Movie review: 'Stoker' goes wild with Hitchcock style
When you're going to rip off Hitchcock, you might as well go for it with both feet as Korean director Park Chan-Wook does in his first Hollywood film, the eerie thriller "Stoker."
When the patriarch of the Stoker clan, Richard (Dermot Mulroney), dies in a mysterious car accident, the news hits his wife, Evelyn (Nicole Kidman), hard. But their awkward daughter, India (Mia Wasikowska), who turned 18 on the day of the accident, takes it harder. Evelyn and India have little time to mourn when Richard's long-absent brother Charlie (Matthew Goode) arrives, stirring the loins of mother and daughter. But India starts to see Uncle Charlie's dark side and is both repulsed by it and attracted to him.

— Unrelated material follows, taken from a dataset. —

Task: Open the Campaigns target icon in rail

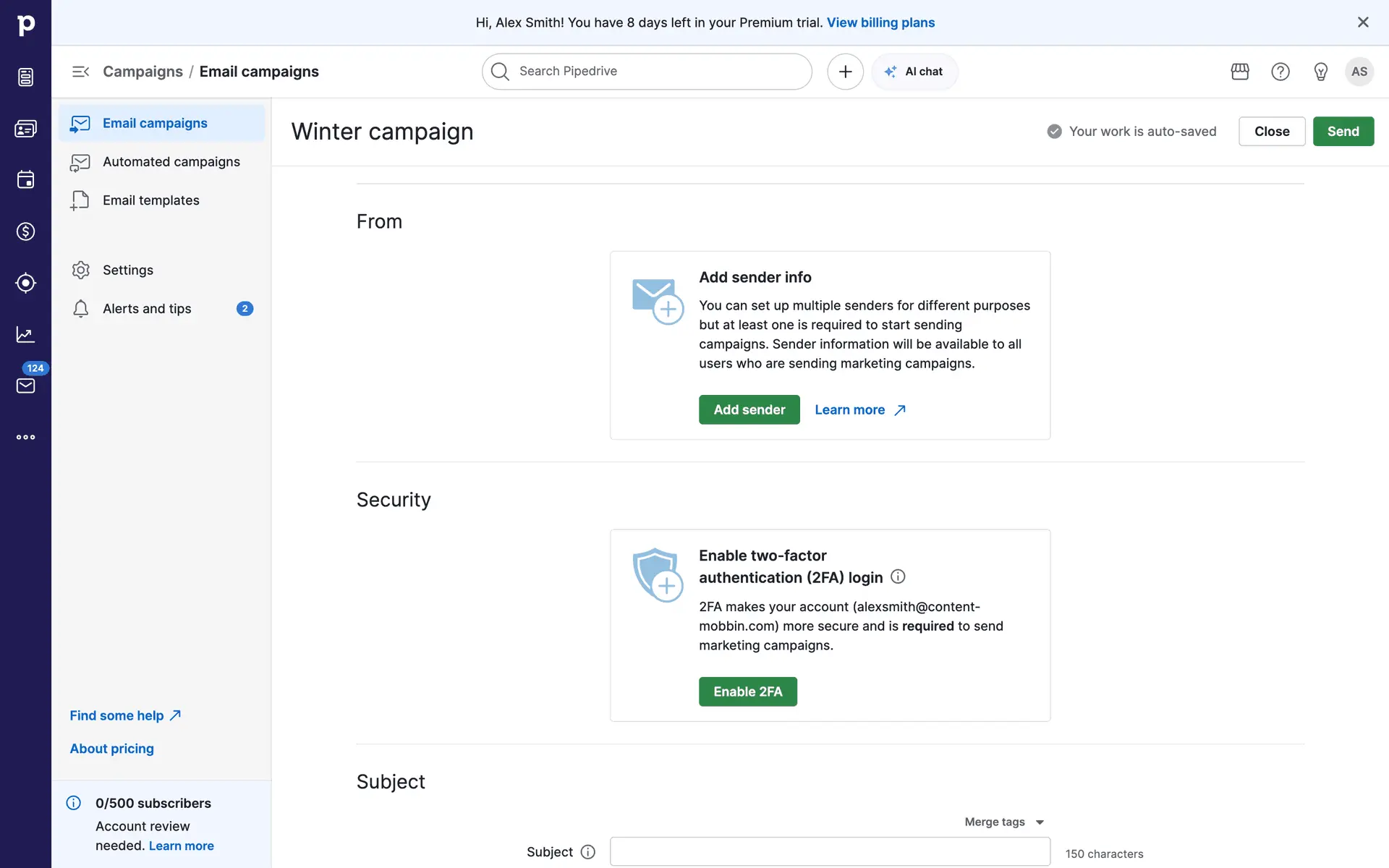Action: coord(25,283)
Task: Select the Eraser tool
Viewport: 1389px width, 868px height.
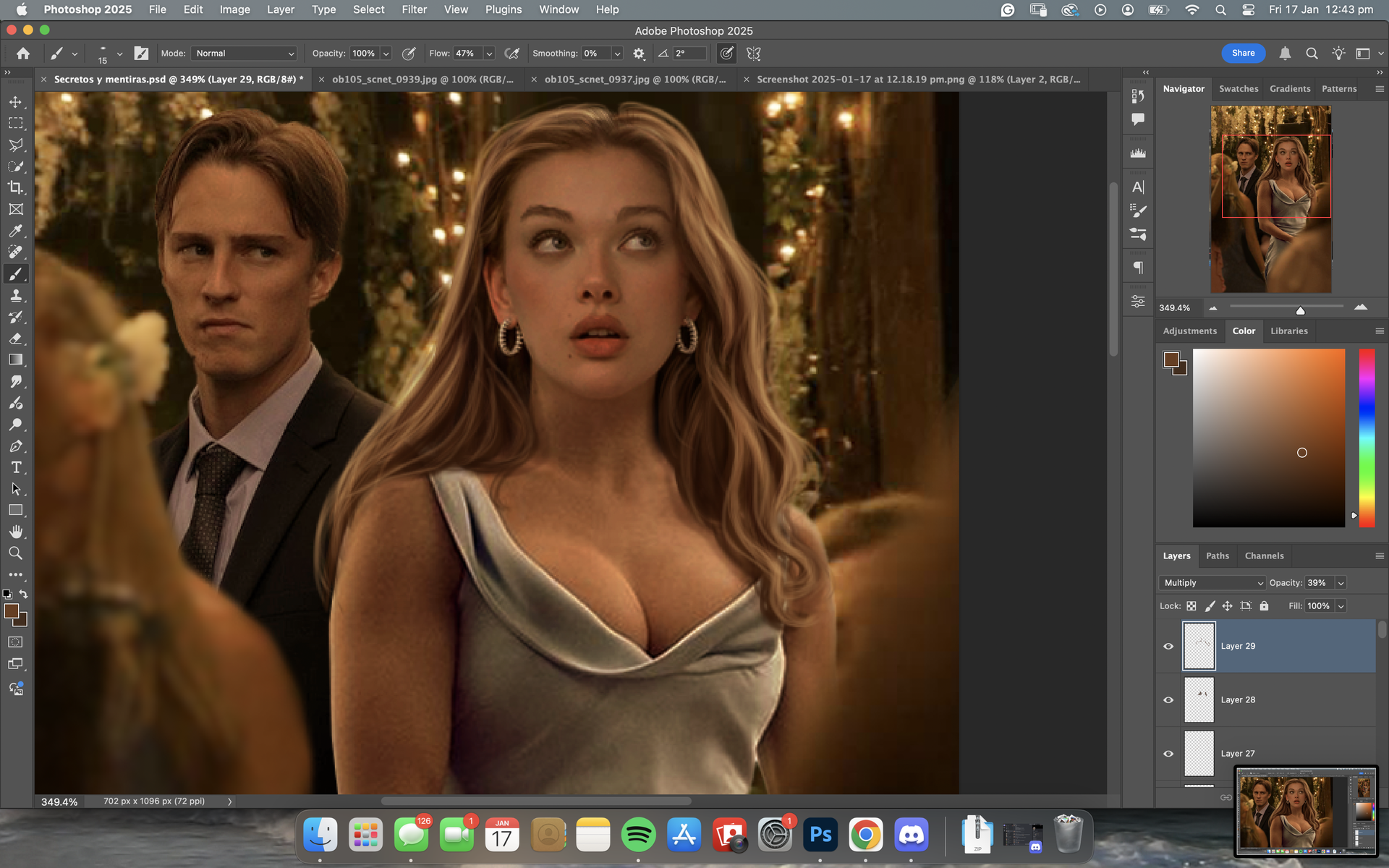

Park (who directed the Korean classic "Oldboy") amps up every moment with a sweaty, ghoulish atmosphere, and he plants the Hitchcock references like an Easter egg hunt. There are a plot point from "Shadow of a Doubt" and swinging light fixtures out of "Psycho," among other things. But Park's bravura directing moves, while giving Kidman and Wasikowska some meaty scenes to chew up, cover the glaring story holes that screenwriter Wentworth Miller (yes, the actor from "Prison Break") leaves all over the field.